# Supplied text
_ _ _ _ _ _ _

"Sochta Hoon" ( ) is a ghazal-qawwali written and performed by Nusrat Fateh Ali Khan, originally in UK
1985 Tour on 28 February at Allah Ditta Centre Birmingham. It had been popularized by him and his nephew Rahat Fateh Ali Khan several times in different concerts.

2016 remix 

It was recreated and released as a single on 5 July 2016 by A1melodymaster for the album Reformed; which released on 16 March 2017 with different renewed songs of Nusrat Fateh Ali Khan.

2018 film version 

It was recreated by lyricist Manoj Muntashir and composer Rochak Kohli for Shree Narayan Singh's 2018 Hindi film Batti Gul Meter Chalu. Under the title "Dekhte Dekhte" (; Hindi: "देखते देखते"; ), it was released in two versions, first by Atif Aslam and second by Rahat Fateh Ali Khan. The song has been picturised on the star cast Shahid Kapoor and Shraddha Kapoor. It was produced by Bhushan Kumar under his label T-Series, whose sister Tulsi Kumar also covered the song.

_ _ _ _ _ _ _

# Data
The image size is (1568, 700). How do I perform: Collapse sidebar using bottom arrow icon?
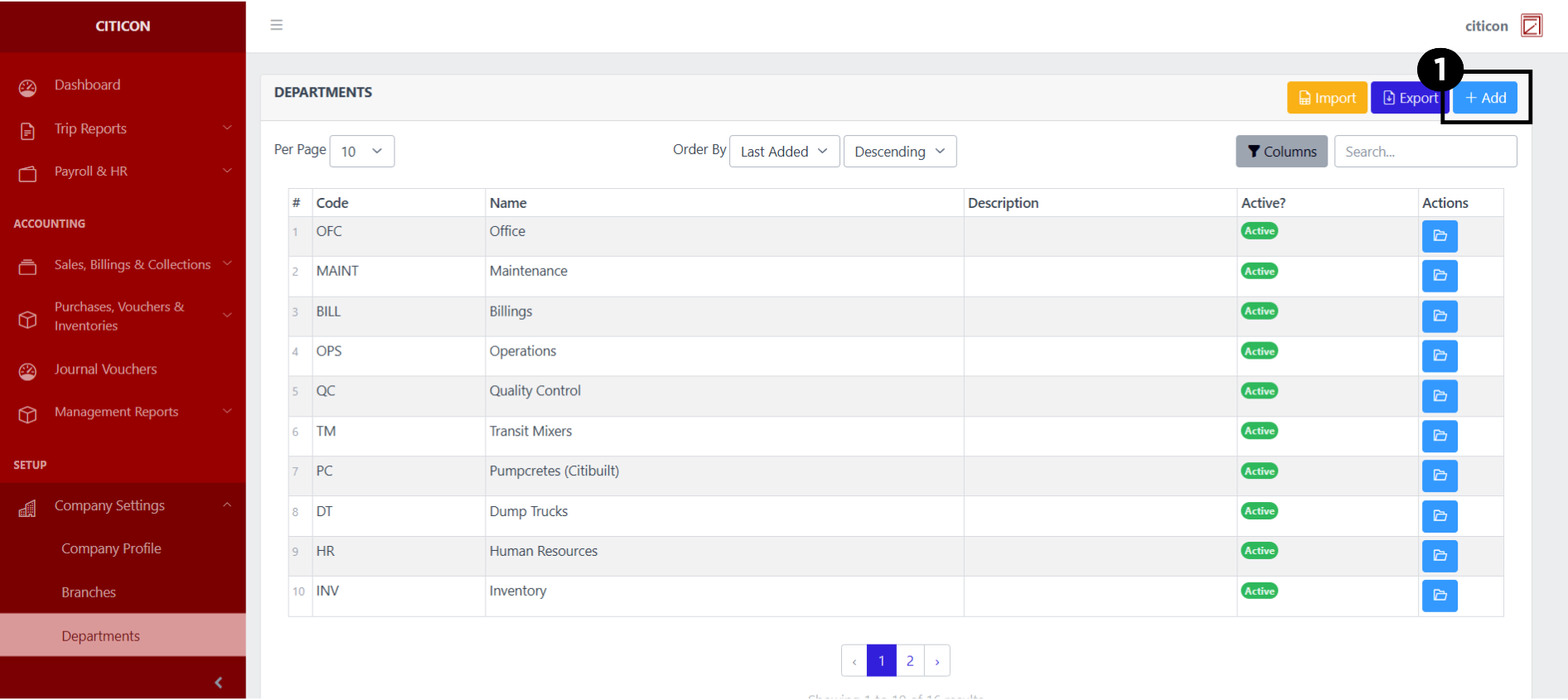pos(218,683)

_ _ _ _ _ _ _

Write the next part of the article on the song "Sochta Hoon", picking up after its final sentence about the 2018 film version.

# Exercise result
After the release of Aslam's version, it became the most viewed Hindi song on YouTube with more than 20 million views within 24 hours, and rose up to trending #2 on YouTube India. It also topped the iTunes India Chart and BBC Asian Music Chart with #1 position.

Popularity 
Due to its popularity, the song has been covered by some artists in Pakistan and India; including Junaid Asghar, Sonu Kakkar and Manan Bhardwaj. Other cover versions were released by Qazi Touqeer, Shreya Karmakar, Satyajeet Jena and Arshman Naeem.

The titular lyrics from the 2018 film version went viral as a social media meme.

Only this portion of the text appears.